Hacker News new | past | comments | ask | show | jobs | submit login

I've though about this a lot and the big problems in the way of this are state and loading time. The state is a problem because keeping a tab open is the only way to preserve most of its state (scrolling, forms, etc.) and the loading time to cold-load a page makes bookmarks much less appealing for things that are related to what I'm currently doing. After those two issues are fixed, the rest is just UI.

I think Edge has some pretty neat UI for this kind of thing with whatever that button on the top left of the tab bar is called, but I haven't actually used it much since everything else about Edge is a hot mess.

If we could somehow dump the whole tab state to disk and restore it later, that would basically solve both of the above problems. But looking at the memory footprint of modern browsers, I doubt that's practical.




State is why we use tabs instead of history. A lot of this thread is about what to do with tabs once they are opened, not analyzing why they open the way they do.

Back is unreliable. The page might reload, dynamic pages like reddit will generate new results or reorder them. The safe thing to do is click all links in new tabs and then come back to the original link page.

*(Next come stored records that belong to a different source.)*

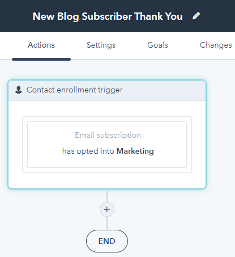Open the Settings tab
This screenshot has height=257, width=235.
tap(101, 45)
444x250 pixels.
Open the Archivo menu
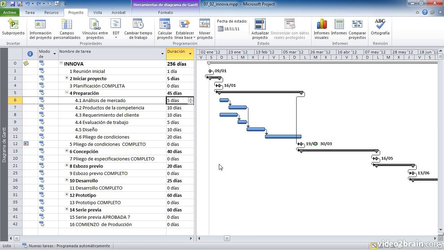pyautogui.click(x=10, y=13)
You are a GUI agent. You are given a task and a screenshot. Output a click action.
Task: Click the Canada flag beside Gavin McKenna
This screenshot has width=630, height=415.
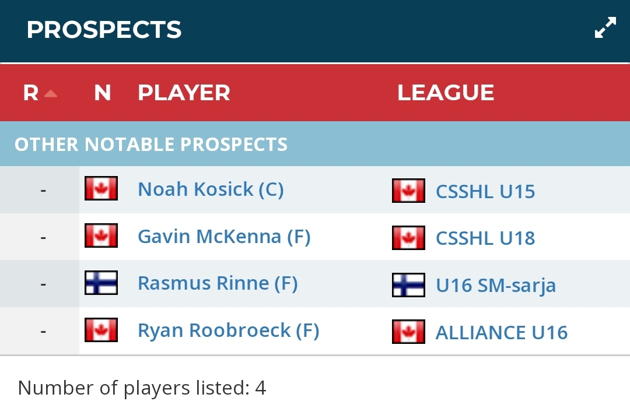pyautogui.click(x=102, y=235)
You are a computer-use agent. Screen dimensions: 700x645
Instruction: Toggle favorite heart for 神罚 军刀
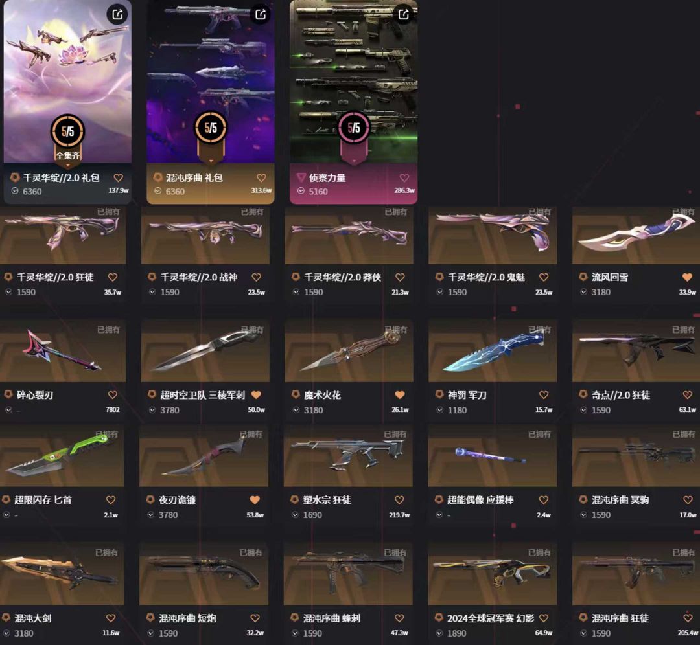pos(544,395)
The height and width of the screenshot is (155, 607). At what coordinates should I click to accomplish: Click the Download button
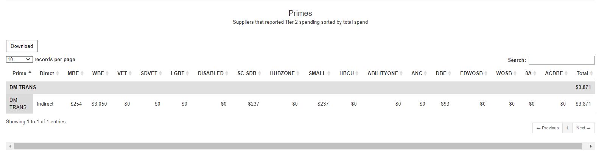click(22, 46)
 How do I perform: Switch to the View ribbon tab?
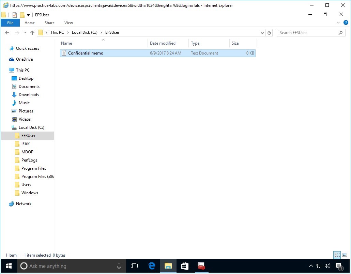[68, 23]
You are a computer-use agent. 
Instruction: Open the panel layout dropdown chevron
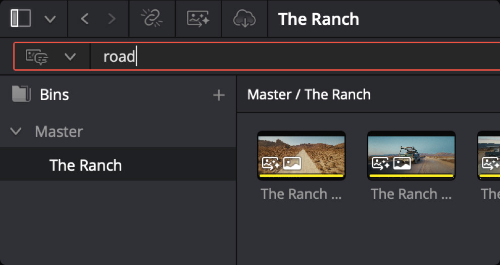50,19
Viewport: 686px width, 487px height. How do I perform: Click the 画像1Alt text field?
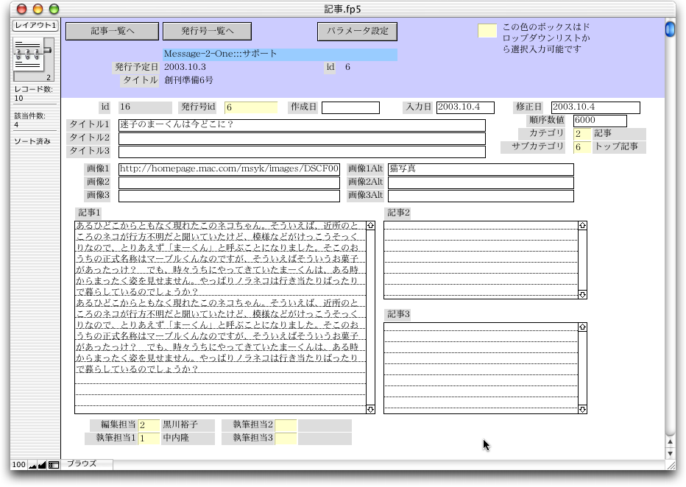click(481, 169)
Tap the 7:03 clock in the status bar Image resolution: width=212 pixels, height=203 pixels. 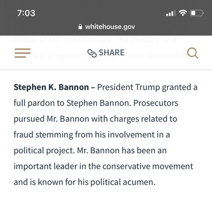point(26,13)
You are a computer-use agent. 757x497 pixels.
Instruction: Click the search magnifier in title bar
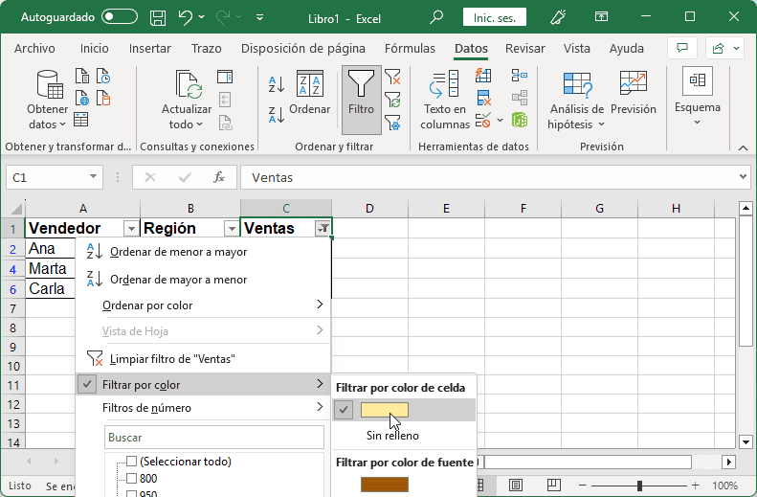[x=436, y=17]
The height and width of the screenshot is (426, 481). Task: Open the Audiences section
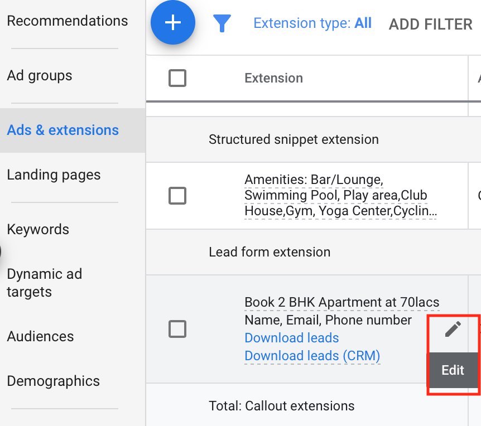click(x=41, y=336)
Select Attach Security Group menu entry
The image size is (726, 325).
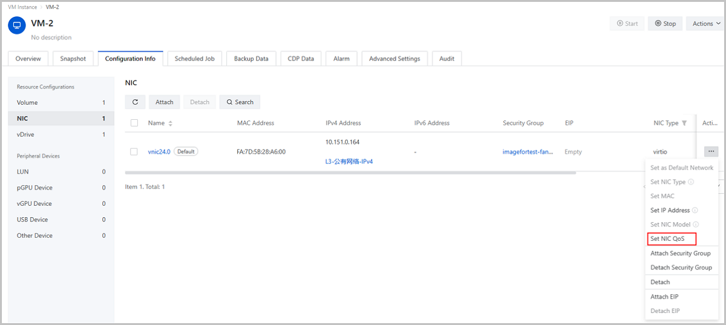tap(680, 254)
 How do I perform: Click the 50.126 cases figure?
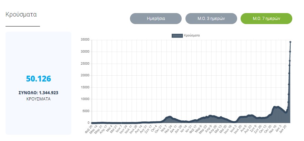39,78
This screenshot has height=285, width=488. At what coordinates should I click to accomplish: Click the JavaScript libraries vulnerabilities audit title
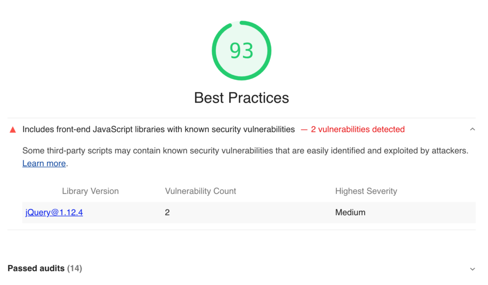pyautogui.click(x=158, y=129)
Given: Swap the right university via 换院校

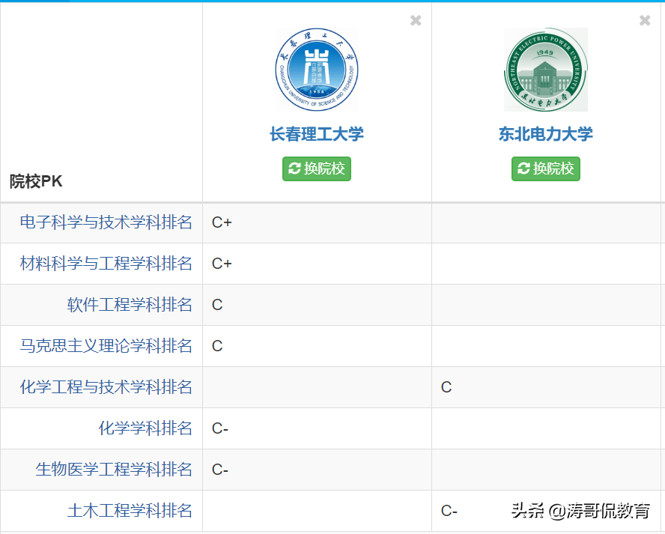Looking at the screenshot, I should 545,169.
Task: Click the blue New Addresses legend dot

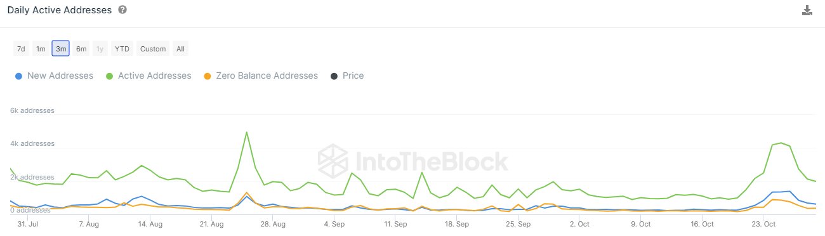Action: coord(18,76)
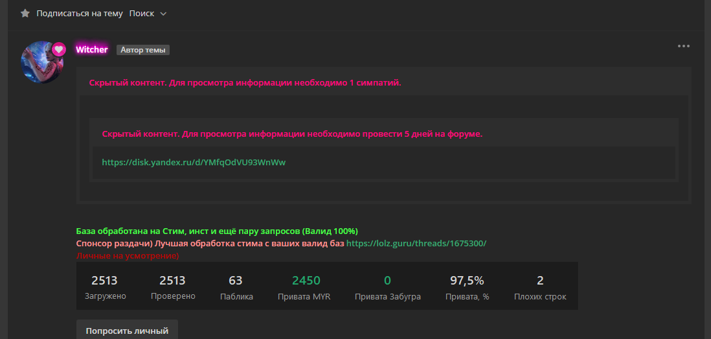Screen dimensions: 711x339
Task: Click the Автор темы badge
Action: pyautogui.click(x=143, y=50)
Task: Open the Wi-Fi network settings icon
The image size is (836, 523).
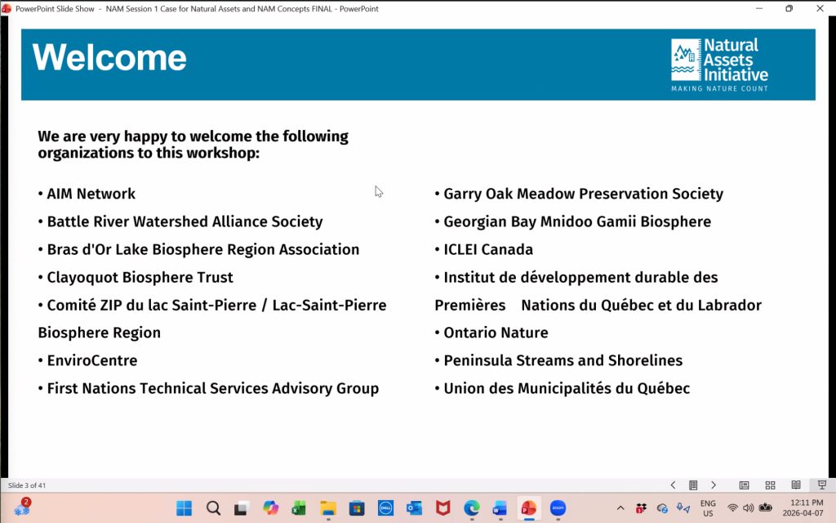Action: [732, 508]
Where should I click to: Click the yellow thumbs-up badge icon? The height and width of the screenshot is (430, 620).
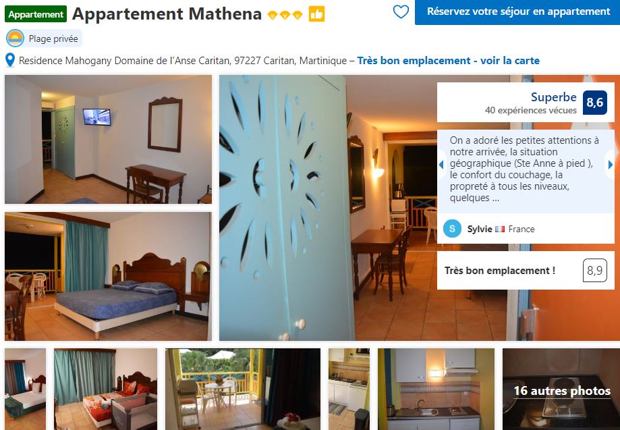tap(316, 14)
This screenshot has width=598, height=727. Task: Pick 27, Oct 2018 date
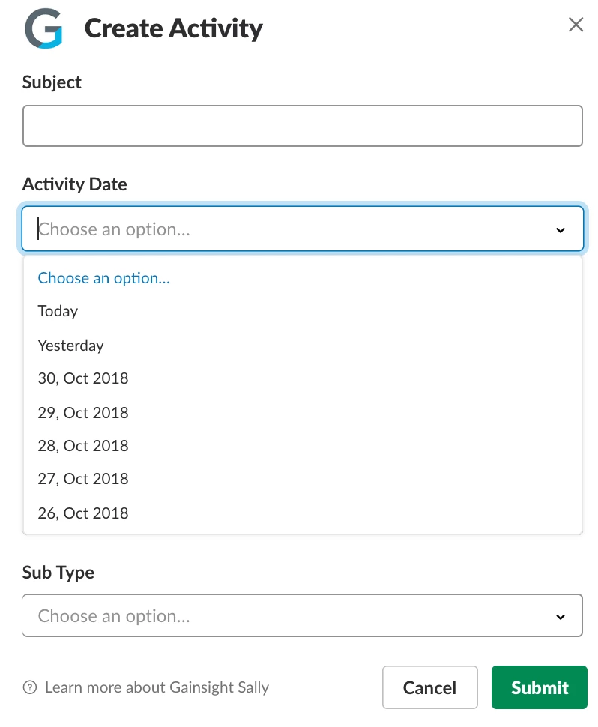[302, 479]
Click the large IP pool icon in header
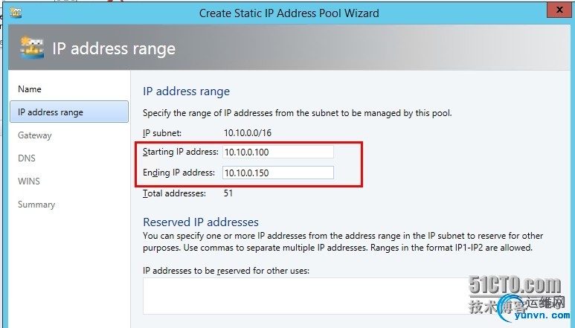 coord(32,48)
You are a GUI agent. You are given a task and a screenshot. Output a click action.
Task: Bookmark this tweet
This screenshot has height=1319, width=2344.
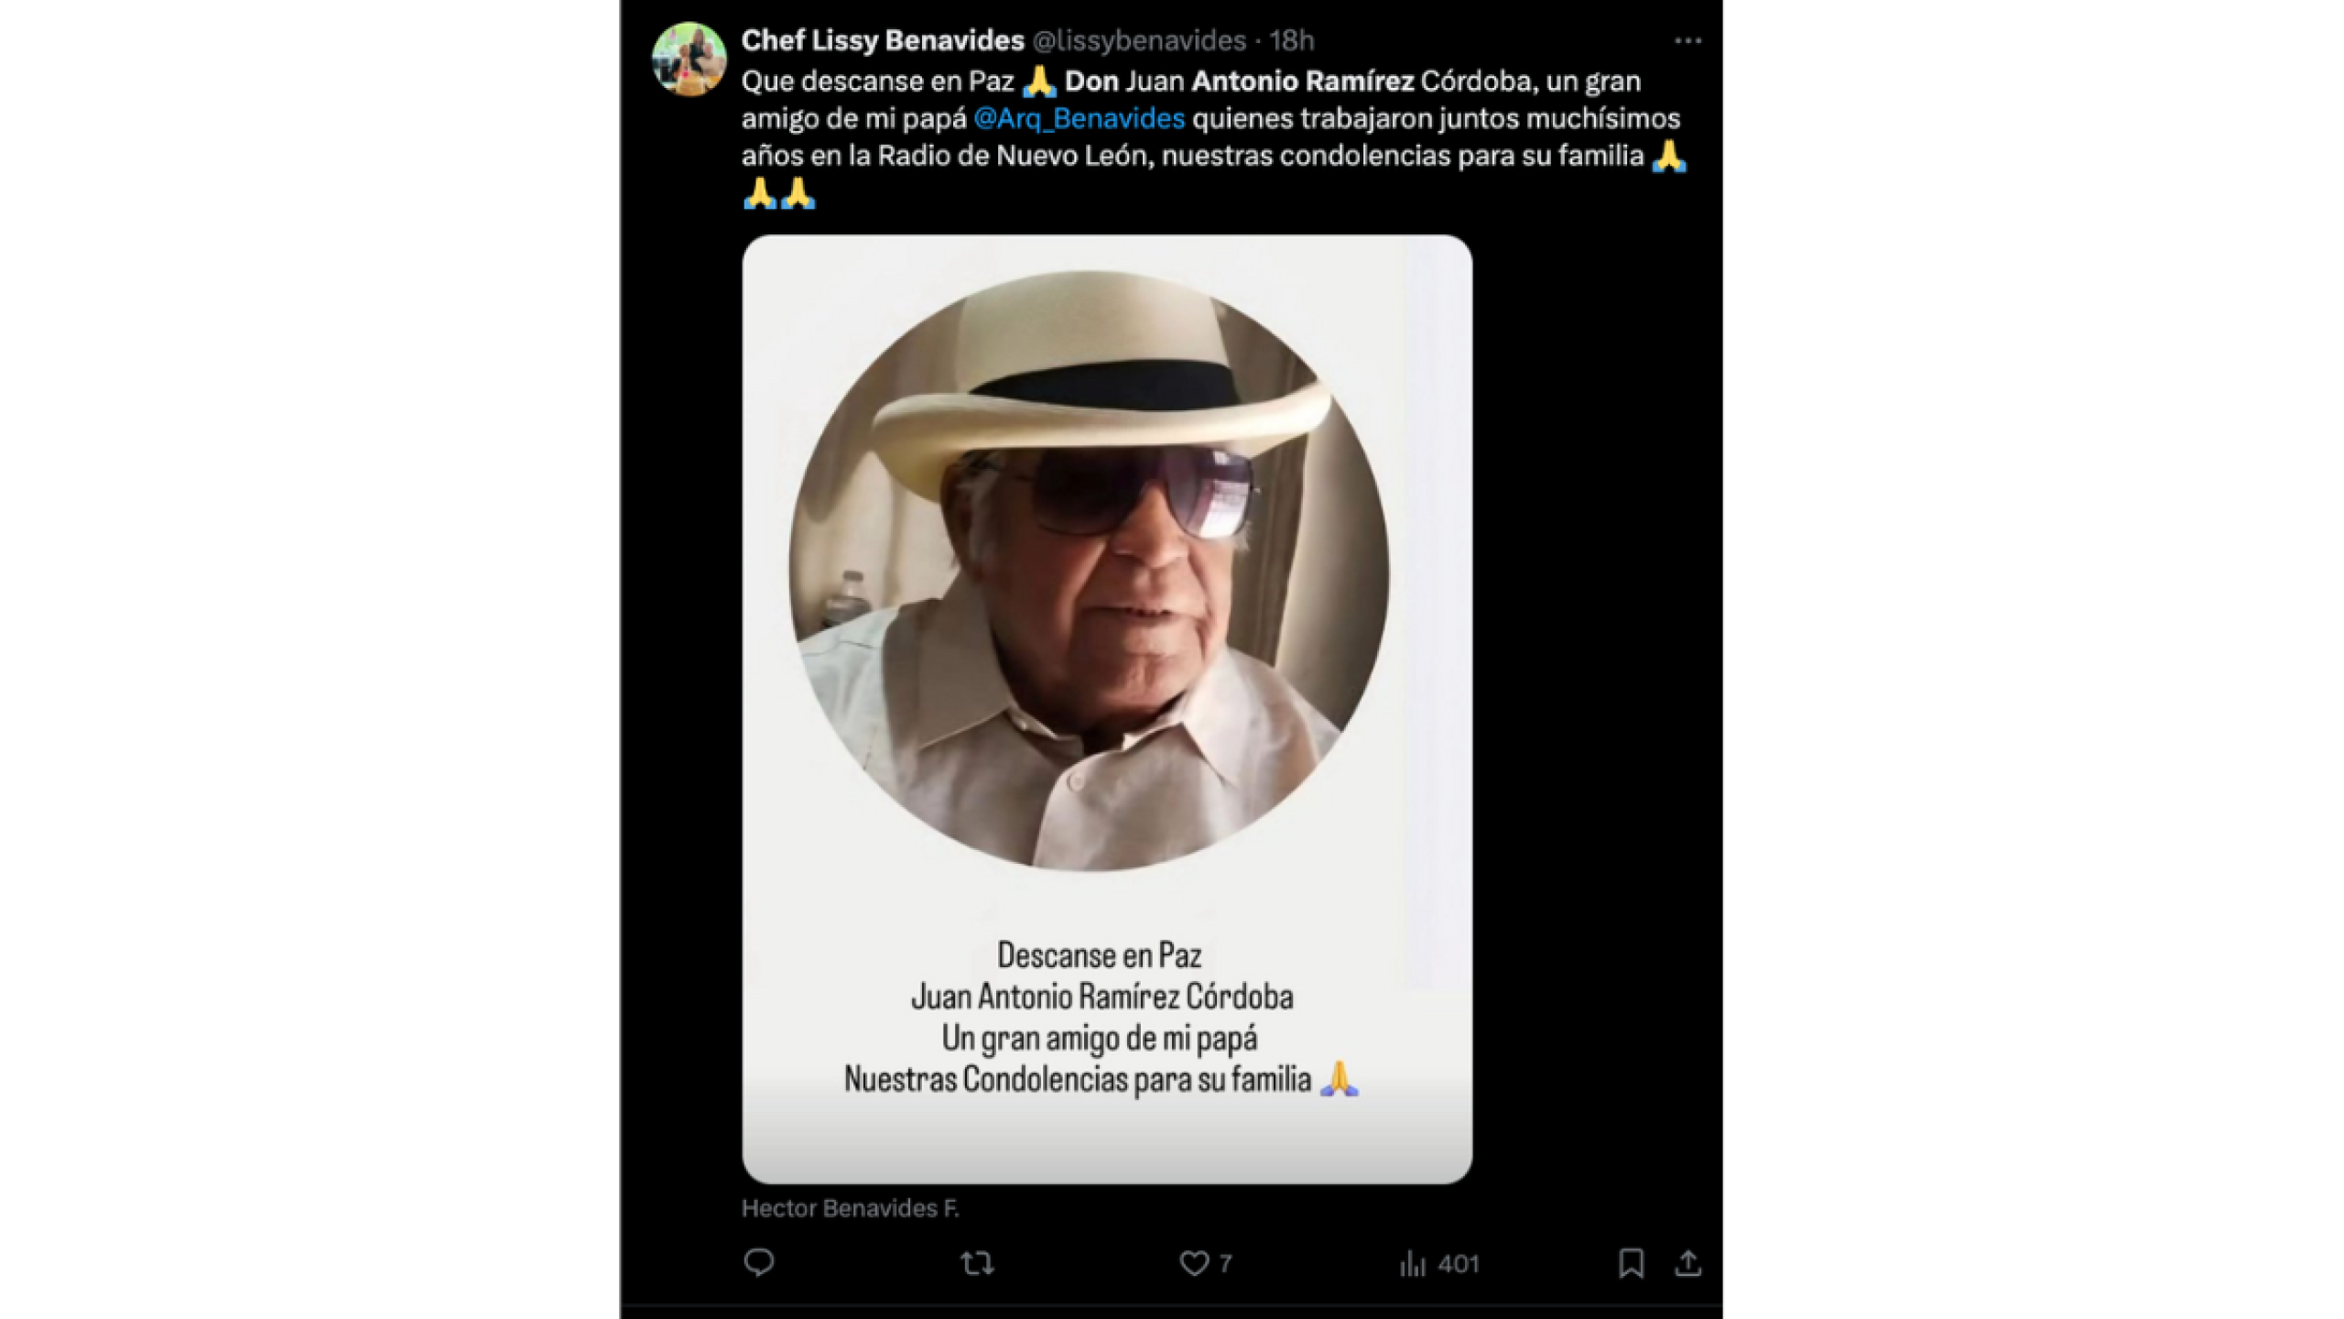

Right clicking the back and forth buttons hides a ton of relevant information thats not visible without a context menu, AND its broken into two context menus. I have to remember which button to right click.

Even on a google search, its easier to middle click all 10 results and then close 9 tabs once i dismiss them than it is to click back 10 times and try navigating between each step. And if i run into a site i like, now im in the sticky situation of wanting the current tab open, and the previous tab in history open. Which one do i want to inherit the navigation history? Thats part of the reason its easier to ignore history near completely (only using it for specific linear non branching navigation.) Its significantly less thinking, mouse movement, and task switching. Step 1 open all links, step 2 analyze links. Not a back and forth.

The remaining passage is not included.